Text section below:

Factor Length Significance Analysis
Introduction
Factor length significance analysis is a statistical method to distinguish meaningful (signal) factors from noise in genomic LZSS factorizations. By comparing factorization results from a real genome with results from a shuffled version of the same genome, we can determine the minimal factor length threshold at which factors are confidently considered non-random.
Why is this important?
In genomic analysis, not all LZSS factors represent biologically meaningful repetitive structures. Short factors may arise simply by chance, while longer factors are more likely to represent true biological repeats, conserved regions, or other significant genomic features. This analysis provides a principled, statistically-grounded way to separate signal from noise.

End of Text section.

*Brief 1*: In the text on factor length significance analysis, what are a real genome's factorization results compared against?
*Brief 2*: Write out the stretch of the factor length significance text from "In genomic analysis, not" through "signal from noise.", word for word.

Excerpted records below:

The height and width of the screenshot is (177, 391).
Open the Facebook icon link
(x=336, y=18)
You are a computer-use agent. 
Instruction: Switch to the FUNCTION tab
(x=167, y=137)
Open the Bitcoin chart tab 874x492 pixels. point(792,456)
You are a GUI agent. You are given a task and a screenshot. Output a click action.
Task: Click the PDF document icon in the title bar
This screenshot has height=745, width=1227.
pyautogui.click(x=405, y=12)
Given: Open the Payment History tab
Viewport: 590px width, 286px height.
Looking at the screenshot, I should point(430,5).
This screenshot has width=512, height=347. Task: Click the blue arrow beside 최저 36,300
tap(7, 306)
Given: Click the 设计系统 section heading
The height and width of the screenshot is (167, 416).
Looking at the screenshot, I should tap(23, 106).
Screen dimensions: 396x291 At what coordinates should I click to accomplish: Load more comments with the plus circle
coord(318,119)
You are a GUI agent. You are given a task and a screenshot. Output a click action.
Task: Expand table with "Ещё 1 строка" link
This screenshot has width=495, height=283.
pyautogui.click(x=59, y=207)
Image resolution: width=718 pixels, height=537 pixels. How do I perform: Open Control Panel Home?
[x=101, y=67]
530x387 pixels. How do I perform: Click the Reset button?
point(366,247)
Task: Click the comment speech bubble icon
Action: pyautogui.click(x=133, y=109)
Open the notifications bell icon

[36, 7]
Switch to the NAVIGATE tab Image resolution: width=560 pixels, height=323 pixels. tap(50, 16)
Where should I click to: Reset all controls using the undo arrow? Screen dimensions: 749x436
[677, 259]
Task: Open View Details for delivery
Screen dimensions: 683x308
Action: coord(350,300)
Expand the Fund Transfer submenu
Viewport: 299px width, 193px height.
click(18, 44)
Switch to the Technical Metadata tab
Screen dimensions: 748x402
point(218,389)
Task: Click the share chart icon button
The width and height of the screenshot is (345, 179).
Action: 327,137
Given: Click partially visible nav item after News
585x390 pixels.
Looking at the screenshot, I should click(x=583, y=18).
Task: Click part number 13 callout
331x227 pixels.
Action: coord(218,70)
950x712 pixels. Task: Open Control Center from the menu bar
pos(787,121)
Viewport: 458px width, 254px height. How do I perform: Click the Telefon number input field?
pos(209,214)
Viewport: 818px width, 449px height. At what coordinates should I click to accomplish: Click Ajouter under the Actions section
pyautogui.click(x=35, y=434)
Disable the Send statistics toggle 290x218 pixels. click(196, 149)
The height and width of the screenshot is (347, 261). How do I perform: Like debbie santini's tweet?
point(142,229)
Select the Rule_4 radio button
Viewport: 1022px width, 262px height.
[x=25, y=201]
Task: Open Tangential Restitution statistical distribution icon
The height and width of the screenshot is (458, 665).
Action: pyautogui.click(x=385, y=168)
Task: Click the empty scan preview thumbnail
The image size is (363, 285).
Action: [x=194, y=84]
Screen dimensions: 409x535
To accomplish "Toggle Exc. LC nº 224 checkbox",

End of Excerpted records.

*Exercise output 1*: Factorization results from a shuffled version of the same genome.

*Exercise output 2*:
In genomic analysis, not all LZSS factors represent biologically meaningful repetitive structures. Short factors may arise simply by chance, while longer factors are more likely to represent true biological repeats, conserved regions, or other significant genomic features. This analysis provides a principled, statistically-grounded way to separate signal from noise.